GOAL:
Give the lines of text in the records below as a JSON list of strings, with one string per line and blank lines omitted. Leave the pictures out.

PROVIDED RECORDS:
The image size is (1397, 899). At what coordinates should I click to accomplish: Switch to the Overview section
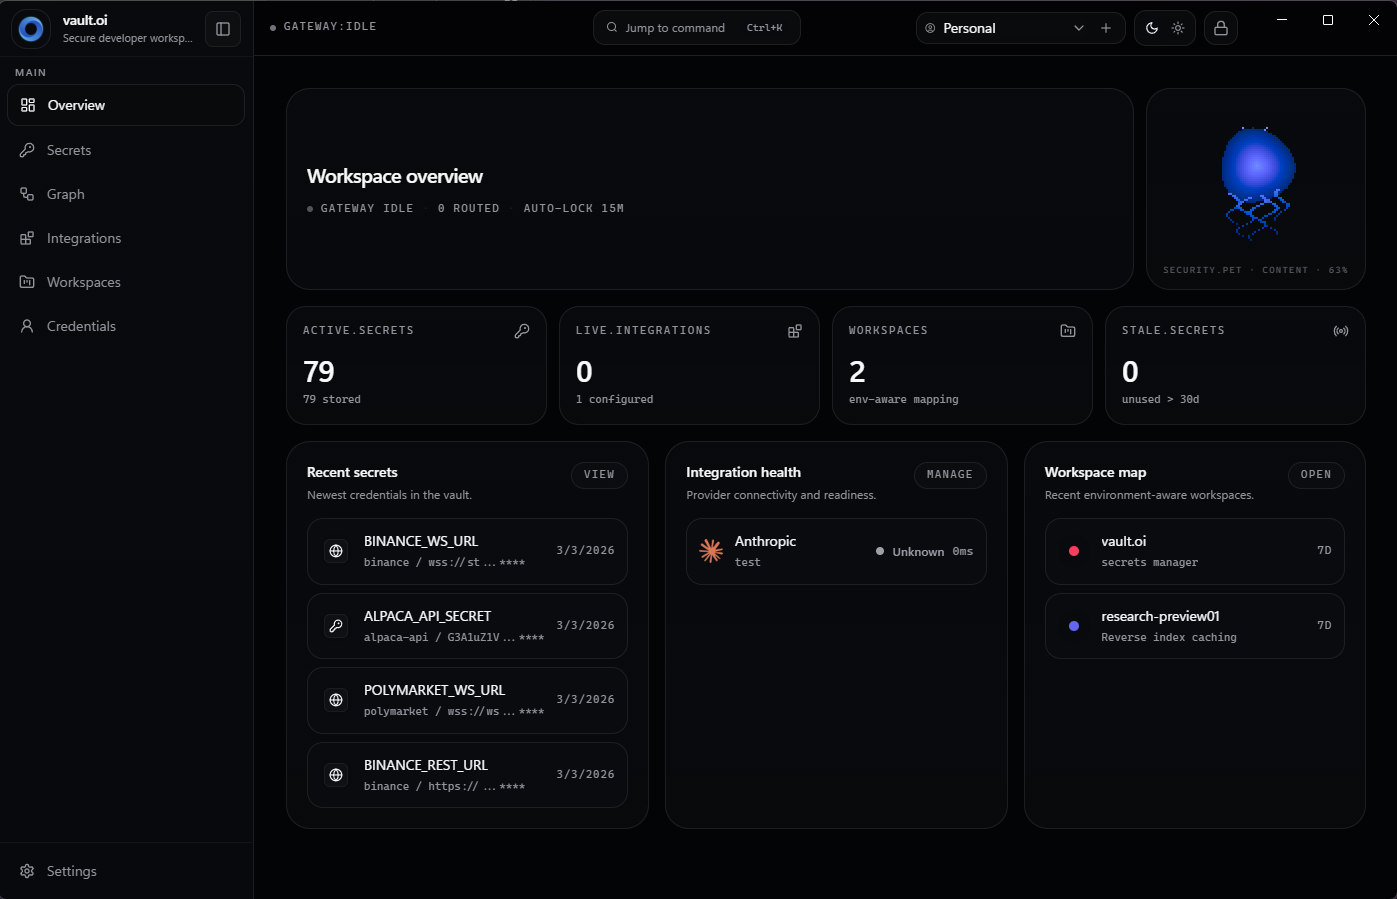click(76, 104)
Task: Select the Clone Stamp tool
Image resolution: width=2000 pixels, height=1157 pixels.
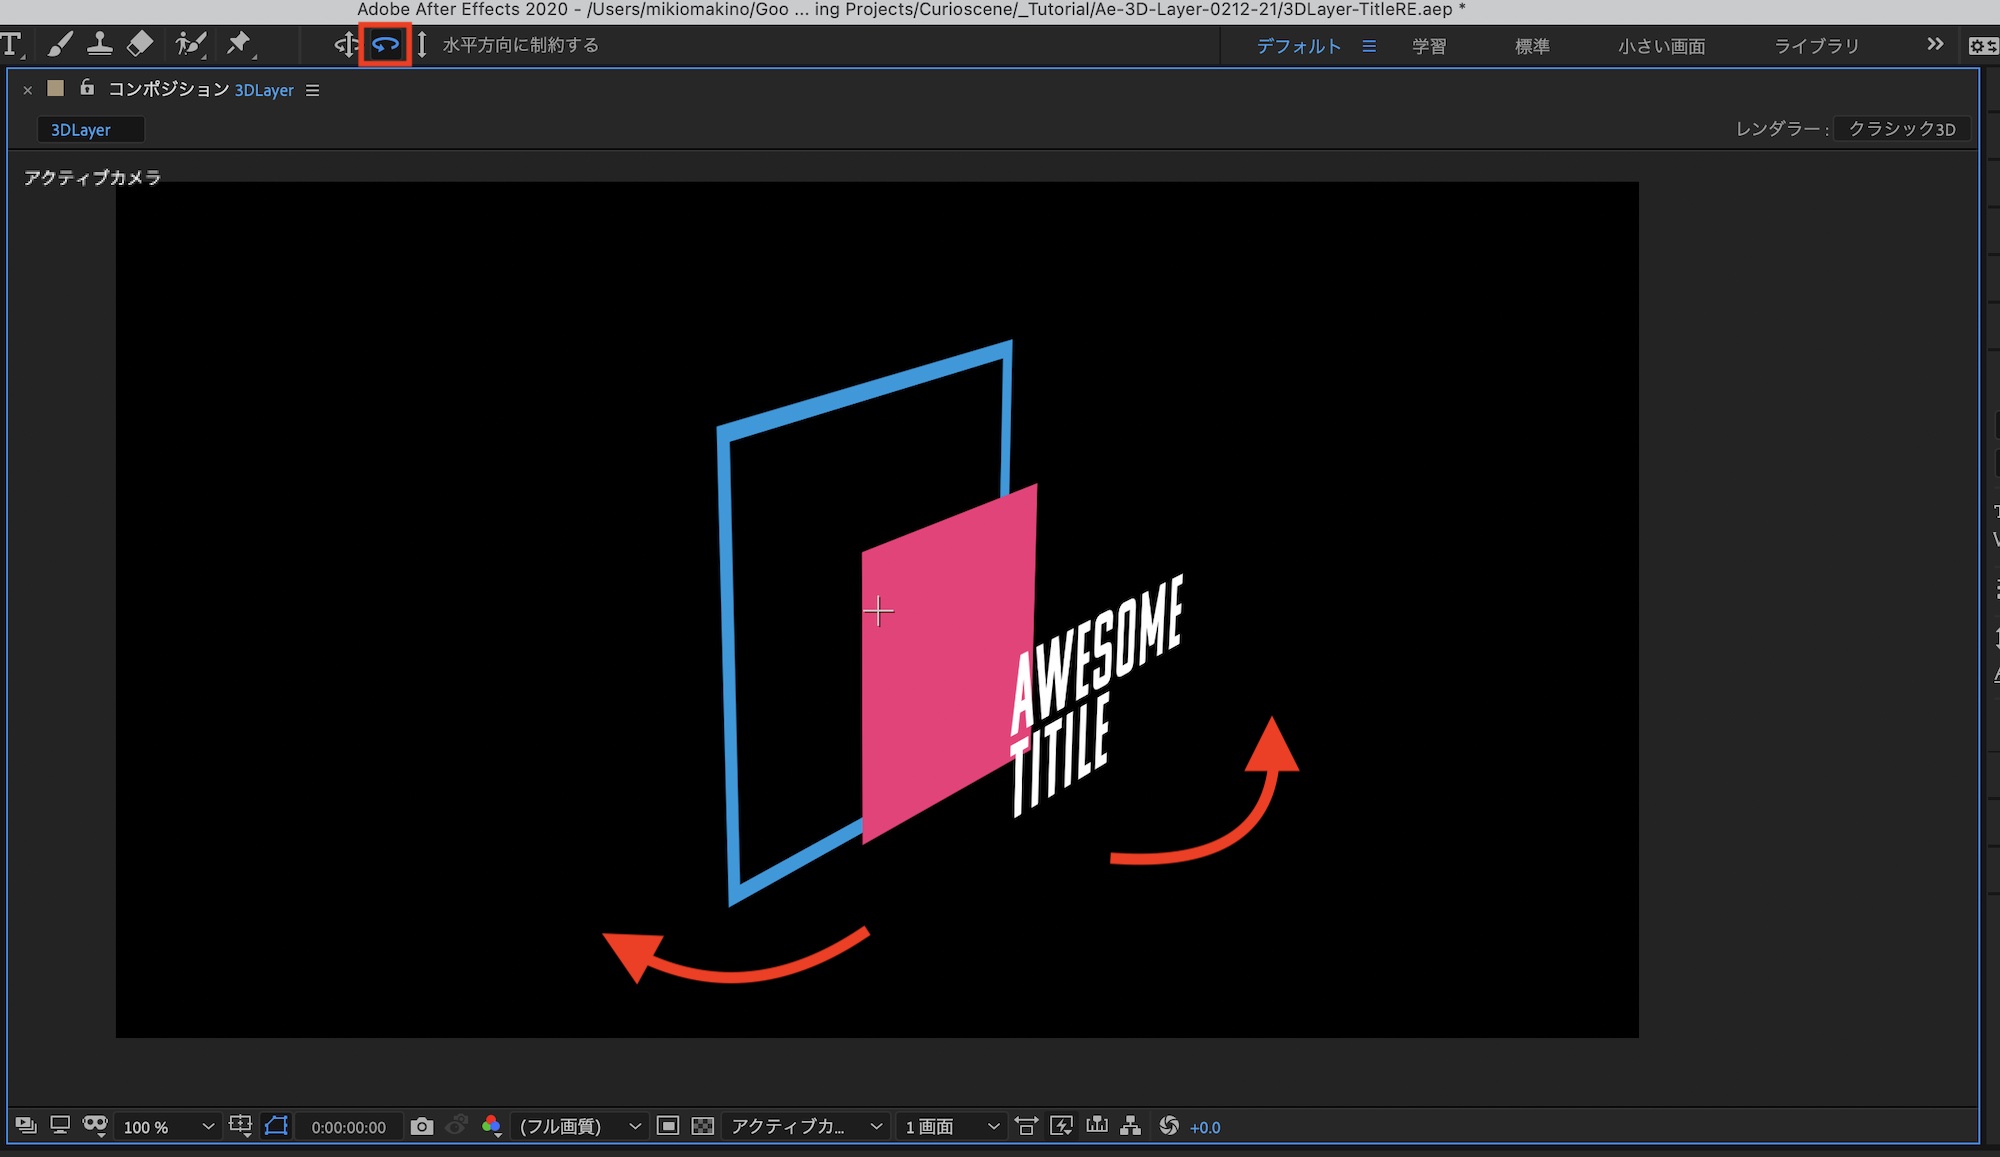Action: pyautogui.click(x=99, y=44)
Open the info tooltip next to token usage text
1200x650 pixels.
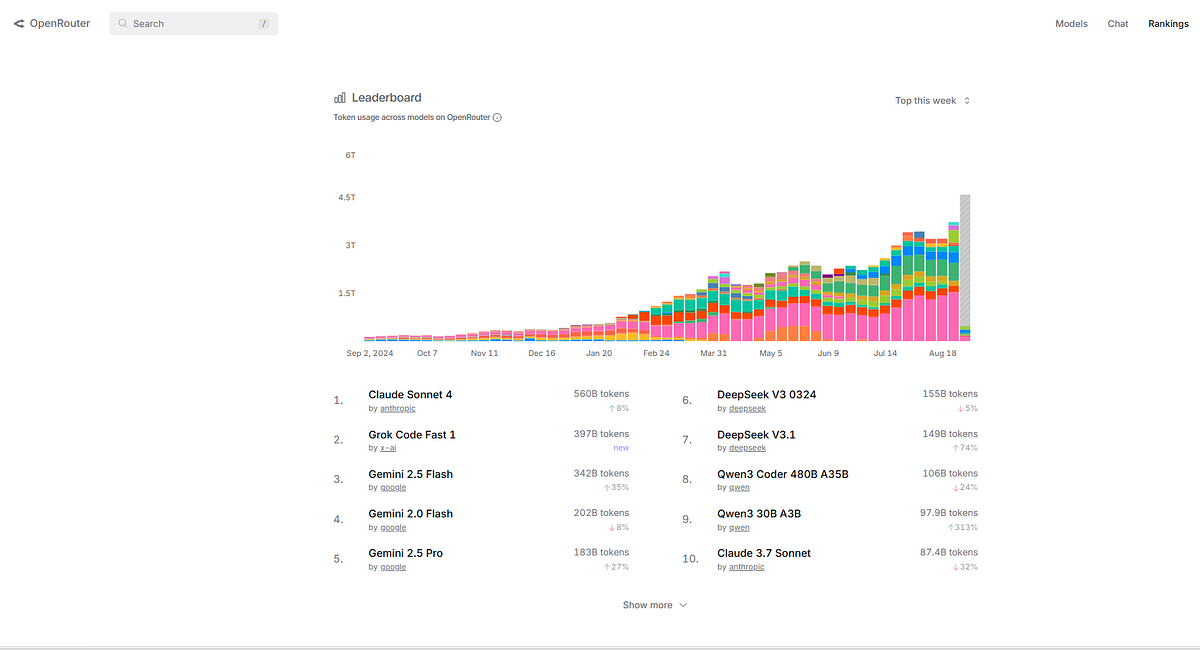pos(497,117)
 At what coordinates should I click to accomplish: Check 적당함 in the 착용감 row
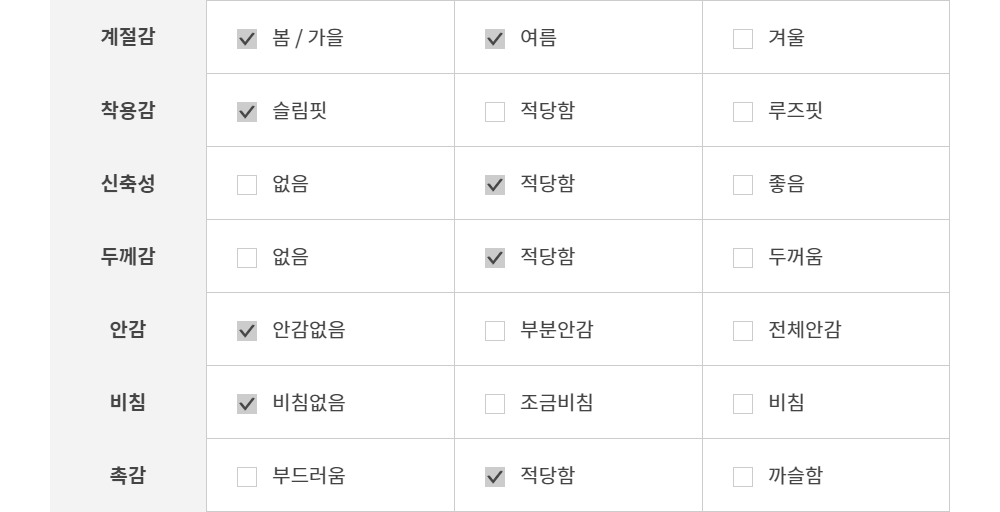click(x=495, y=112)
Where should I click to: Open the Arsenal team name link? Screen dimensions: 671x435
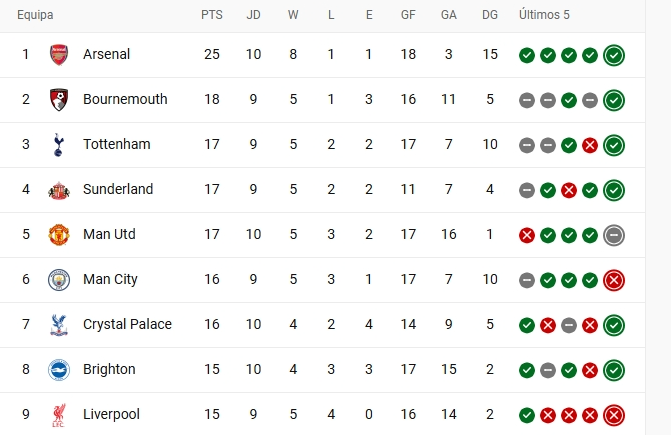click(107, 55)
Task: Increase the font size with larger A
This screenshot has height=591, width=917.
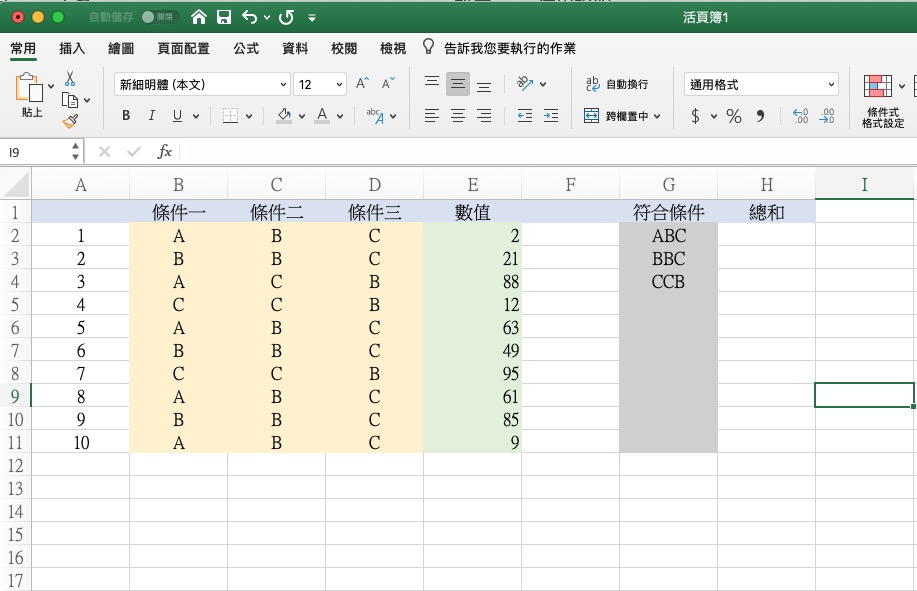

ANSWER TO THE EXERCISE:
[
  "The image size is (1397, 899). At what coordinates should I click to accomplish: Switch to the Overview section",
  "click(76, 104)",
  "Task: Select the Clone Stamp tool",
  "Image resolution: width=2000 pixels, height=1157 pixels.",
  "Action: pyautogui.click(x=99, y=44)",
  "Open the info tooltip next to token usage text",
  "1200x650 pixels.",
  "pos(497,117)",
  " At what coordinates should I click to accomplish: Check 적당함 in the 착용감 row",
  "click(x=495, y=112)",
  "Where should I click to: Open the Arsenal team name link? Screen dimensions: 671x435",
  "click(107, 55)",
  "Task: Increase the font size with larger A",
  "This screenshot has height=591, width=917."
]